Exercise task
Copy the data word for word, starting at the line that contains "1568x655 pixels." and ending after the line that contains "Action: pyautogui.click(x=611, y=23)". Omit the pictures from your answer.

Stored data
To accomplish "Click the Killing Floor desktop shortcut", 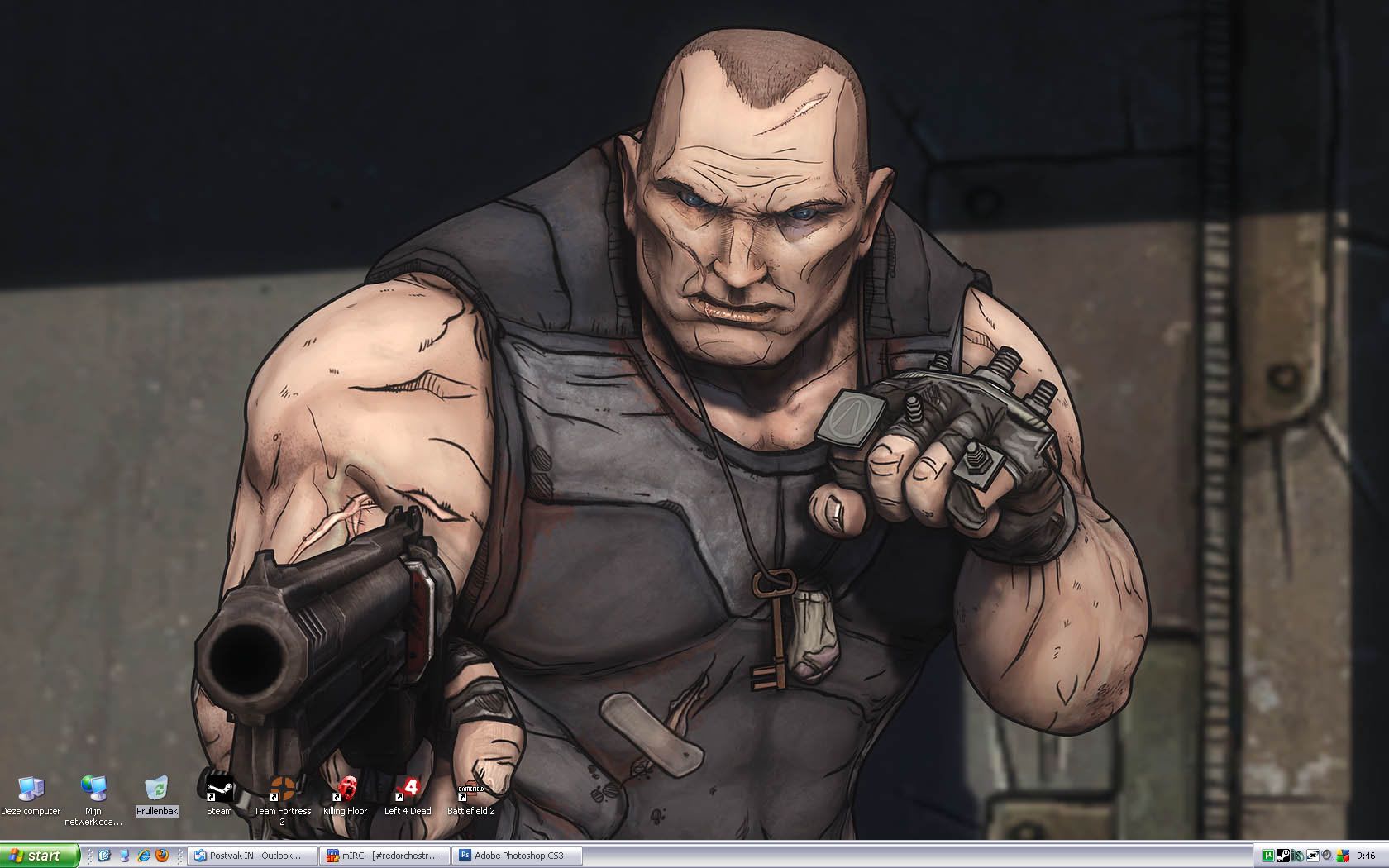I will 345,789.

--

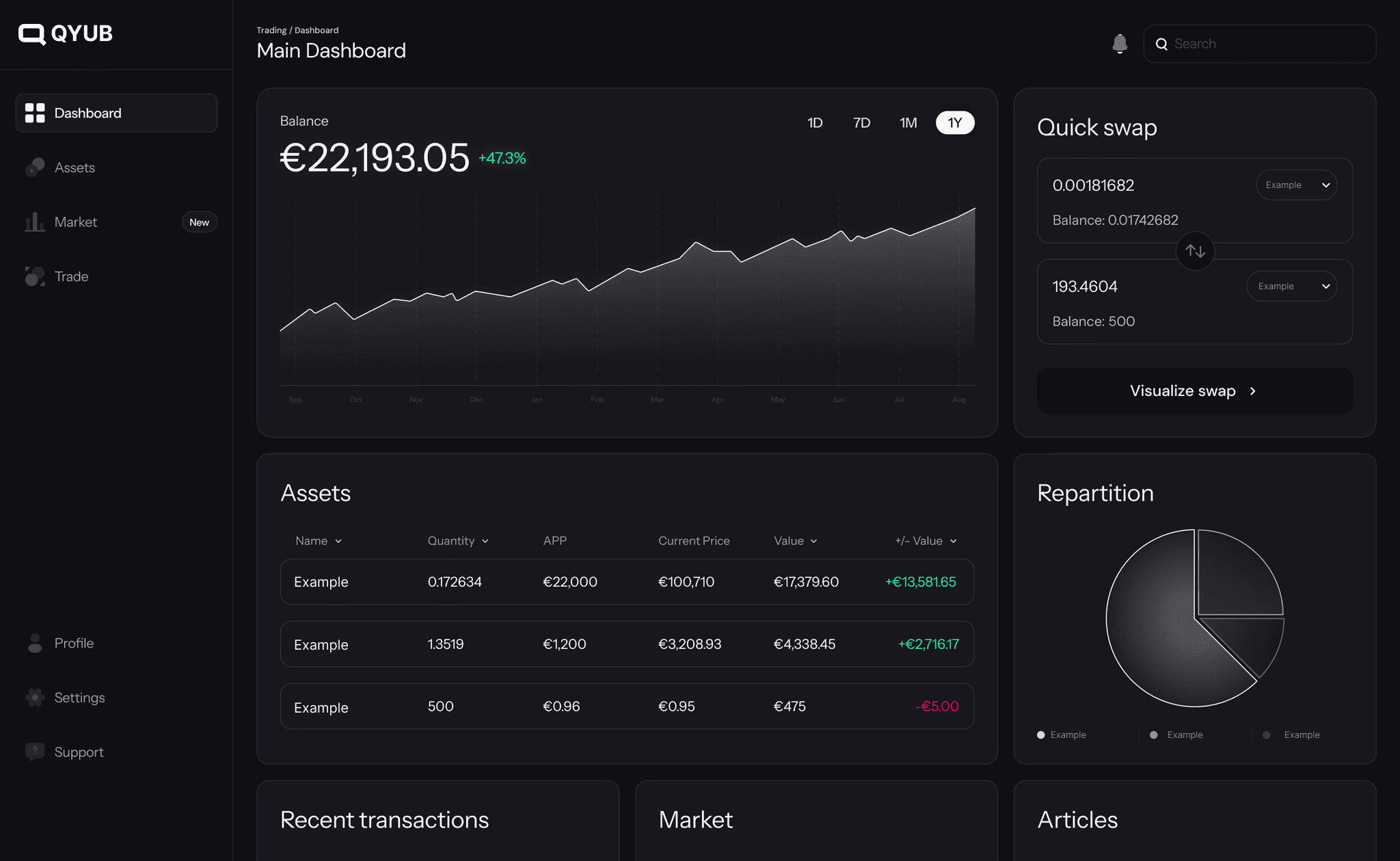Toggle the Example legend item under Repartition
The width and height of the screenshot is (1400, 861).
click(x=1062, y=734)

---

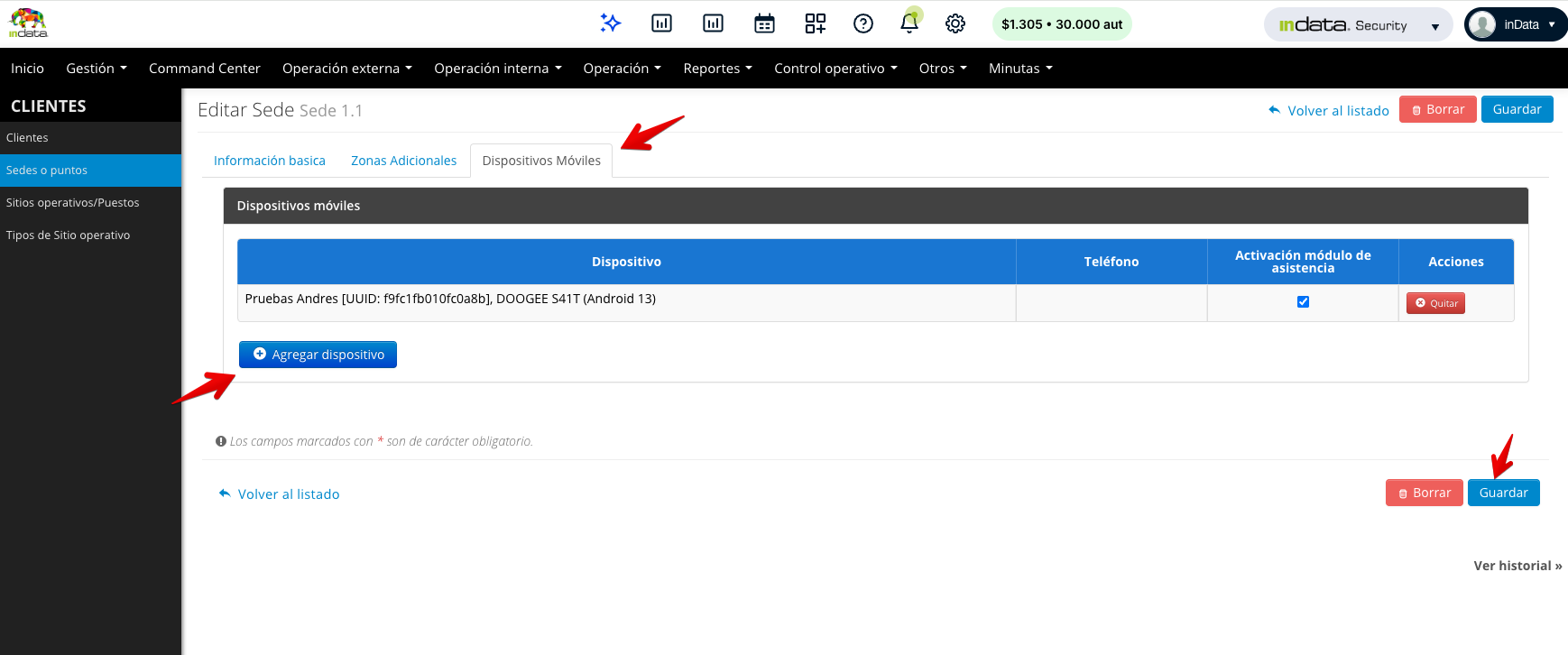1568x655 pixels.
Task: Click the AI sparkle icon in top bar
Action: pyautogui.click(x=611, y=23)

Solution to this exercise
1568x655 pixels.
Task: Click the AI sparkle icon in top bar
Action: pyautogui.click(x=611, y=23)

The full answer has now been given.